Il ritratto
“Dialogo e autonomia”. La ricetta di Stefani, che sta scalando la Lega
A 32 anni diventa il più giovane vicesegretario del Carroccio dopo Matteo Salvini e lo fa dall’entroterra veneto, ostile al capo e scettico verso i suoi yes man: “Così ho ricompattato il partito”. I complimenti di Zaia
È riuscito a conciliare il doge e il capitano. Perfino il Veneto leghista – impresa ardua, di questi tempi. Se l’aspettava, Alberto Stefani? “Ho saputo della nomina soltanto pochi giorni fa”, dice il nuovo vicesegretario del Carroccio, che insieme a Claudio Durigon andrà a sostituire Lorenzo Fontana e Giancarlo Giorgetti. “Mi sono messo al servizio del partito, la nomina è arrivata dal direttivo federale. Ma me l’aveva comunicata Salvini stesso”. E che ha detto, Salvini? “Di valorizzare i territori. C’è tanto da fare, vengo dall’esperienza della segreteria regionale e so bene quali sfide ci aspettano. A proposito: il 21-22 settembre partiremo con la ‘gazebata’, per spiegare ai veneti a che punto siamo sull’autonomia. E per spiegarglielo dalle loro piazze. Da tempo non percepivo tanta unità attorno a noi”.
È per questo che è stato scelto Stefani: ha la stoffa di chi sopravvive. Sa compattare, non sparla mai del suo mondo – nemmeno di Vannacci, poi ci torniamo – ed è un diligente esecutore senza grilli per la testa. Di quelli che piace a Matteo. E a 32 anni ancora da compiere diventa il secondo vicesegretario della Lega più giovane di sempre: il primo oggi è vicepremier. “Milito in questo movimento da quando ne ho 15, a 25 ero deputato”, rivendica Stefani, già sindaco di Borgoricco (Padova) e discepolo dell’area Bitonci. “Ringrazierò sempre Salvini e il Carroccio per avermi dato fiducia: un partito che investe nei giovani sa guardare avanti”. La base della Liga l’ha accusato ripetutamente di essere uno yes man, un soldatino, il parafulmine di Salvini nel nordest eletto con un colpo gobbo. Evidentemente c’è di più. Perché ora, contro di lui, non si sente più mezza voce fuori dal coro. “Alberto ha dimostrato di essere una figura di rilievo nel panorama politico”, lo incorona Zaia. “Il suo lavoro è stato sempre caratterizzato da grande competenza, dedizione e passione per il territorio veneto e l’Italia intera. Sono certo che continuerà a contribuire alla realizzazione di importanti progetti per il paese: Stefani assume questo incarico in un momento cruciale”. Tradotto, repetita iuvant, autonomia.
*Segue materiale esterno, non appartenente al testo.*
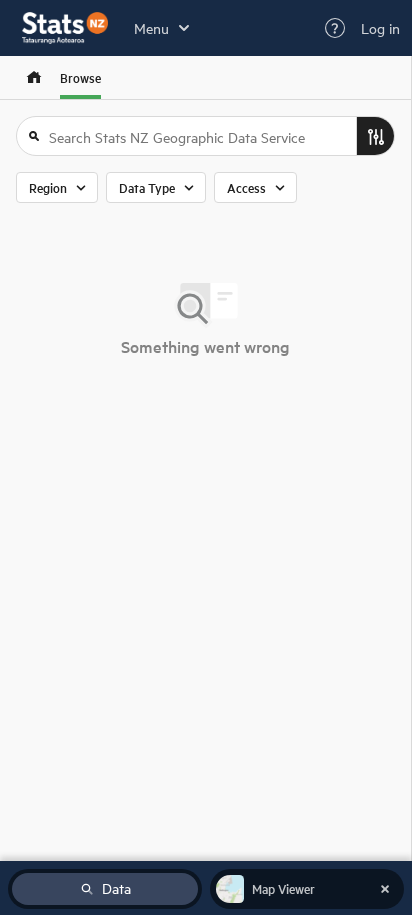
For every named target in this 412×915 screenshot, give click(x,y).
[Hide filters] (375, 136)
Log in (380, 28)
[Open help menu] (335, 28)
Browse (80, 77)
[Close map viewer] (385, 889)
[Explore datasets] (34, 77)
Tra le varie manifestazioni d’affetto, lo stesso Stefani ammette che i complimenti del governatore sono stati la più piacevole sorpresa. A riprova che a queste latitudini non tutti avevano scommesso su di lui. “Il nuovo vicesegretario sarà un valore aggiunto per tutti i veneti”, ribadisce Alberto Villanova, capogruppo di Zaia in Consiglio e barometro dell’attivismo locale. “Come si fa a fare sintesi? Lavorando, portando a casa risultati, aprendo la strada al dialogo”, spiega Stefani. “L’equilibrio si ottiene nel rispetto reciproco”. Gli arriva tempesta e la trasforma in sereno. Parata e risposta. “Anche candidature indipendenti come quella di Vannacci arricchiscono il nostro movimento: non solo dal punto di vista elettorale. Poi ognuno ha le proprie sensibilità. Ma quando c’è da rimboccarsi le maniche sappiamo fare squadra. Ora in Veneto ce lo riconoscono tutti”.
Non menziona il flop delle europee, sottolinea semmai che “le amministrative sono andate molto bene”. Non si lamenta del pressing di Fratelli d’Italia per il dopo Zaia, ribadisce che “noi continueremo a tenere la barra dritta e a dimostrare di esserci attraverso il consenso territoriale. Viviamo un momento positivo”. E infine non si crogiola nella prestigiosa nomina. Col dovuto rispetto, quasi la ridimensiona. “Diciamo che è un importante ruolo di servizio: tanta gestione interna, attività di tesseramento, organizzazione e logistica”. Sbadigli, insomma. A lui il lavoro, agli altri la copertina. Per chi volesse fare strada nel Carroccio, seguire i consigli del giovane Alberto.